▶ _TASK SET_:
1. Answer these questions about the Big Brother article:
(a) How much money does the article say the replacement could profit from others' mistakes?
(b) According to Max Clifford, how much could Nick make in the next year?
(c) What did Nick mutter tearfully on Thursday after being exposed as a cheat?
2. Set down word for word the passage of the Big Brother article starting with "Viewers might not" and going on through "from others' mistakes.".

--- start DOCUMENT ---

Viewers might not have guessed it as they watched the daily inconsequential conversations between the residents of the Big Brother house, but it turns out that all of human life is there.

As several million viewers last night watched the stockbroker Nick Bateman forced out of the house for cheating, his demise was being hailed as a victory for state education integrity over public school trickery - and a study in fugitive behaviour, as it was predicted he would have nowhere to hide.

There was even a lesson in the lottery of life as his rapidly drafted-in replacement proved that even the occupiers of life's substitutes' bench can hope to profit to the tune of £70,000 from others' mistakes.

And, of course, the inevitable moral of life in the media spotlight. Every cloud has Max Clifford lining it. There, predictably, was Mr Clifford offering his services to the disgraced Nick, enticing him with such lucrative careers as pantomime villain as well as advertising deals. "If he is as devious and ruthless as he comes across there's a career for him in PR, or politics obviously. In the next year I believe he could make up to £1m," Mr Clifford said.

Just as inevitably, by yesterday afternoon a website, www nickdefenders, had started up for fans of Nick.

On Thursday, "Nasty Nick" - to the delight of the tabloid headline writers the first alliterative villain since EastEnders' Dirty Den - muttered tearfully after his exposure as a cheat: "It's a game show." That was his biggest mistake.

Big Brother has not only become a phenomenon; it has become a microcosm of life itself. The tactics employed for winning a game show apparently have no place in the new phenomenon of real-life television. As the troubles with BBC's Castaways also show, both viewers and, curiously, participants expect integrity in interpersonal relations, even in the highly artificial context of the television environment.

Labour politician Roy Hattersley notes: "People who allow three million television viewers to watch them eat. sleep, wash and struggle to make intelligent conversation - and perhaps even enjoy it - are peculiar by definition."

--- end DOCUMENT ---
--- start LISTED ENTRIES ---

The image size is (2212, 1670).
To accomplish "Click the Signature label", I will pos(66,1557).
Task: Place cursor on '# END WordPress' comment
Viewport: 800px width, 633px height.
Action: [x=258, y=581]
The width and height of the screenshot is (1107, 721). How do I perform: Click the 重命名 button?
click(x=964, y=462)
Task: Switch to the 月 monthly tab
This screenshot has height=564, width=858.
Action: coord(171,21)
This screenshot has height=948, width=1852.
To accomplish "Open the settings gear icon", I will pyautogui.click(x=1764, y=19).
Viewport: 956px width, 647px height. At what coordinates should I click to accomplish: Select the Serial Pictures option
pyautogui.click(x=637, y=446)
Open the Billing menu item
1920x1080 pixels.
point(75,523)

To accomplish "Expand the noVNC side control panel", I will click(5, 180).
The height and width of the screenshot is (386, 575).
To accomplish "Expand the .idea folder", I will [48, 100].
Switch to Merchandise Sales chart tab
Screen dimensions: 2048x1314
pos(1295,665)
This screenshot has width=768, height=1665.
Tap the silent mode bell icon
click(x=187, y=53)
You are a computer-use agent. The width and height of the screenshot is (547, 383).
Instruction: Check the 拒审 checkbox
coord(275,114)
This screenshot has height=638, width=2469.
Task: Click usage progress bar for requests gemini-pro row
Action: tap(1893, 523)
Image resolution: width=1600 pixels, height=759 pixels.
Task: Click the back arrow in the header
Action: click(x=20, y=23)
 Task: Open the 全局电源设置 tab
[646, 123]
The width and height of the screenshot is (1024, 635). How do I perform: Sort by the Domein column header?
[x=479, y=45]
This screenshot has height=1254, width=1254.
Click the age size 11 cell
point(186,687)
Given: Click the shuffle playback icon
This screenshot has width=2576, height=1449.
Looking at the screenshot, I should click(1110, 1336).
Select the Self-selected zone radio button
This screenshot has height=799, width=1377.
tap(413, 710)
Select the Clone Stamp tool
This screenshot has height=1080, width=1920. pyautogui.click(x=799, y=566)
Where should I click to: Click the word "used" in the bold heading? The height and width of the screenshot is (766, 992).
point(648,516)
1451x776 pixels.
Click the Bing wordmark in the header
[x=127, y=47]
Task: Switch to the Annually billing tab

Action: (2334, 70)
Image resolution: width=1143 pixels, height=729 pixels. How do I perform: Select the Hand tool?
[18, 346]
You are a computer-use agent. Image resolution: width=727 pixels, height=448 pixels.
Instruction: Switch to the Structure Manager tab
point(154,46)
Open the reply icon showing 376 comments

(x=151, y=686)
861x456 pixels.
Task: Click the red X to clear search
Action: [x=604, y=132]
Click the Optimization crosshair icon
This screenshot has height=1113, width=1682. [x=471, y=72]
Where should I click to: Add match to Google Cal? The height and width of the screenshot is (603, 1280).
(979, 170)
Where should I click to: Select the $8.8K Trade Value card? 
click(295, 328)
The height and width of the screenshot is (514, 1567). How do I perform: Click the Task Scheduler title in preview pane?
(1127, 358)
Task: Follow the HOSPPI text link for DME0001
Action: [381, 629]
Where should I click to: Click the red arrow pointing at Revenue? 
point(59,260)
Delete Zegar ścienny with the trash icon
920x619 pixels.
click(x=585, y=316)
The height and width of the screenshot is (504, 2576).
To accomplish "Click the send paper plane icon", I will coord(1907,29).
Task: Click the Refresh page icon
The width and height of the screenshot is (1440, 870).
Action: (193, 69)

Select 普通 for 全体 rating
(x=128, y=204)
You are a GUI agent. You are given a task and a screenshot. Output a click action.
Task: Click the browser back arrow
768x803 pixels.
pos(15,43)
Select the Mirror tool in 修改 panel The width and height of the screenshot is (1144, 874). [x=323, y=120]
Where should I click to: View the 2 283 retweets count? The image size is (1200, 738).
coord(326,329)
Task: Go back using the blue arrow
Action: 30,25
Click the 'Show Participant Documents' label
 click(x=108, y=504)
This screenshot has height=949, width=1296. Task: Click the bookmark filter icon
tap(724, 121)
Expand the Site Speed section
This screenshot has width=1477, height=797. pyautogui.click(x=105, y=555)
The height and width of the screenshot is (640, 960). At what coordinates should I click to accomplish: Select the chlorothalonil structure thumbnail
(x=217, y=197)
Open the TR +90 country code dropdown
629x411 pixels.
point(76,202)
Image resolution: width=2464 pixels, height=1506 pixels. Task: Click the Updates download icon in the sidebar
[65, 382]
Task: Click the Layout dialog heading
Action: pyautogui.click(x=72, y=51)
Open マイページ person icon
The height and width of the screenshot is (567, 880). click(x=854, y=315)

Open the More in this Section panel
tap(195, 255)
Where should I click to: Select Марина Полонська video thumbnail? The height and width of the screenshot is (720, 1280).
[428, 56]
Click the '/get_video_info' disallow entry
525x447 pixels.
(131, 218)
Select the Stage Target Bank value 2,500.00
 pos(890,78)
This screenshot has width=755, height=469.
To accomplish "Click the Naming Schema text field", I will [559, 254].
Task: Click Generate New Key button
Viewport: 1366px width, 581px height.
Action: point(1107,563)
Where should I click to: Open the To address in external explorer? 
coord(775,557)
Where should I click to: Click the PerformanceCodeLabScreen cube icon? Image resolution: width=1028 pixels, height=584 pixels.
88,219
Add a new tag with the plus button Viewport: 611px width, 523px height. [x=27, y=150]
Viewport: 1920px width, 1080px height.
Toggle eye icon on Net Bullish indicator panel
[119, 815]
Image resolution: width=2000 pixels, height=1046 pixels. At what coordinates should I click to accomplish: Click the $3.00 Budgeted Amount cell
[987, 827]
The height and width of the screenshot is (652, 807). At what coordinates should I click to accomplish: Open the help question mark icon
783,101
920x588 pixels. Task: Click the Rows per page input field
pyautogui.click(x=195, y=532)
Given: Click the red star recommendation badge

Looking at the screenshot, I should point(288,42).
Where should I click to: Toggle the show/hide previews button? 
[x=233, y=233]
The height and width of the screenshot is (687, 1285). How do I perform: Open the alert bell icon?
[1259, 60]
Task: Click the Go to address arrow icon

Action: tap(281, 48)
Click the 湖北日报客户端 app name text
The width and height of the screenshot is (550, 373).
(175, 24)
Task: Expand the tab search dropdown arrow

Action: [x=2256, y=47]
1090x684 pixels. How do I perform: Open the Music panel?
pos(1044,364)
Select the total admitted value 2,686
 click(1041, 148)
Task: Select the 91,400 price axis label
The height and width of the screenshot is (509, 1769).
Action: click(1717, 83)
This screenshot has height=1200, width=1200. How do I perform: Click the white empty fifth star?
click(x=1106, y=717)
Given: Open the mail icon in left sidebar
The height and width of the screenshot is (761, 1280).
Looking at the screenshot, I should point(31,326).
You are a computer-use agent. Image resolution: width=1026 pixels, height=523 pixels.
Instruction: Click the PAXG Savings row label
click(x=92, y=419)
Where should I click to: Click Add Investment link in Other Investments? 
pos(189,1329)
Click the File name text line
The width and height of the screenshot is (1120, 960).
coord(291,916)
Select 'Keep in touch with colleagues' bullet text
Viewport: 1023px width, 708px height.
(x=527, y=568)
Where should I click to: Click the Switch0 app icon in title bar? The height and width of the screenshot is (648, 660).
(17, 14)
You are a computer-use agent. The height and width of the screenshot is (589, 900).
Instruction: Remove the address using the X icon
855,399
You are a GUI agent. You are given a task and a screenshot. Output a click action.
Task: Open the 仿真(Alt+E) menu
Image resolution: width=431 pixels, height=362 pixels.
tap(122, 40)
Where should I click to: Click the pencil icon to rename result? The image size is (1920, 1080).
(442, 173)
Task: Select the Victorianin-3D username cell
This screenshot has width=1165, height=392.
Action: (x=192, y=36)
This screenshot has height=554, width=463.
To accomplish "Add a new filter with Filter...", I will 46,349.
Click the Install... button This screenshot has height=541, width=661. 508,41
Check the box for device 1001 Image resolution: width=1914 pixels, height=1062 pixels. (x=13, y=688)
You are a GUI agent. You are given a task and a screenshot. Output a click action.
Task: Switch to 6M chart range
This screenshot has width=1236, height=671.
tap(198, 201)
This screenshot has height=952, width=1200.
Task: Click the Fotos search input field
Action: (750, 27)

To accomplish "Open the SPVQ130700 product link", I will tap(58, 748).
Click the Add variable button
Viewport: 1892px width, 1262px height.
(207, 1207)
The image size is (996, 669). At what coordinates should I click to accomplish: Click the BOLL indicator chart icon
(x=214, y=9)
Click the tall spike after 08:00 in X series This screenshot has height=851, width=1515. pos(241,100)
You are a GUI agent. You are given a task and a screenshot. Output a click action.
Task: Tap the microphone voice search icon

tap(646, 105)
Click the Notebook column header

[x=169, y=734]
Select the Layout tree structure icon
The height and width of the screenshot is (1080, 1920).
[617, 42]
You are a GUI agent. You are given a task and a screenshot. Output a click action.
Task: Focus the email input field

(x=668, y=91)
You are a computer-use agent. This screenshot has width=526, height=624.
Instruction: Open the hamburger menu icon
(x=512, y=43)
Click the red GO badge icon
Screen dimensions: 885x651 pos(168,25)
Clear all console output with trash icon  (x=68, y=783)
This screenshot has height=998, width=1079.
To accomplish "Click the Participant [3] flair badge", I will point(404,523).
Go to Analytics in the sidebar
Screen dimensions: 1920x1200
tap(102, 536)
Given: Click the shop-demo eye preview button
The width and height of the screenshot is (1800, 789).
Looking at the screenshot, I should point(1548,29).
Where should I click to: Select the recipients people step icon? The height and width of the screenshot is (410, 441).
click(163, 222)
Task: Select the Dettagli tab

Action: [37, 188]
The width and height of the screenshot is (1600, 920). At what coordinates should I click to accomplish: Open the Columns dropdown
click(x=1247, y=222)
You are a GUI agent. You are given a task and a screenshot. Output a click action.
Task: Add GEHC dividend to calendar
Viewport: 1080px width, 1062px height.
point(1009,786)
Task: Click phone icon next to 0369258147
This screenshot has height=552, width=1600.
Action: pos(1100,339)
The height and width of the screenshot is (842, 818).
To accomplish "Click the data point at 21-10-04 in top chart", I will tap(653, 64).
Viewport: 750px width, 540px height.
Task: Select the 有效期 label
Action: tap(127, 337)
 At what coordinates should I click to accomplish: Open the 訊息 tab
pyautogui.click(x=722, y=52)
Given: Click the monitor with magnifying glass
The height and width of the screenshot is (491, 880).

--- end LISTED ENTRIES ---

▶ _COMPLETE ANSWERS_:
1.
(a) £70,000
(b) Up to £1m
(c) "It's a game show."

2.
Viewers might not have guessed it as they watched the daily inconsequential conversations between the residents of the Big Brother house, but it turns out that all of human life is there.

As several million viewers last night watched the stockbroker Nick Bateman forced out of the house for cheating, his demise was being hailed as a victory for state education integrity over public school trickery - and a study in fugitive behaviour, as it was predicted he would have nowhere to hide.

There was even a lesson in the lottery of life as his rapidly drafted-in replacement proved that even the occupiers of life's substitutes' bench can hope to profit to the tune of £70,000 from others' mistakes.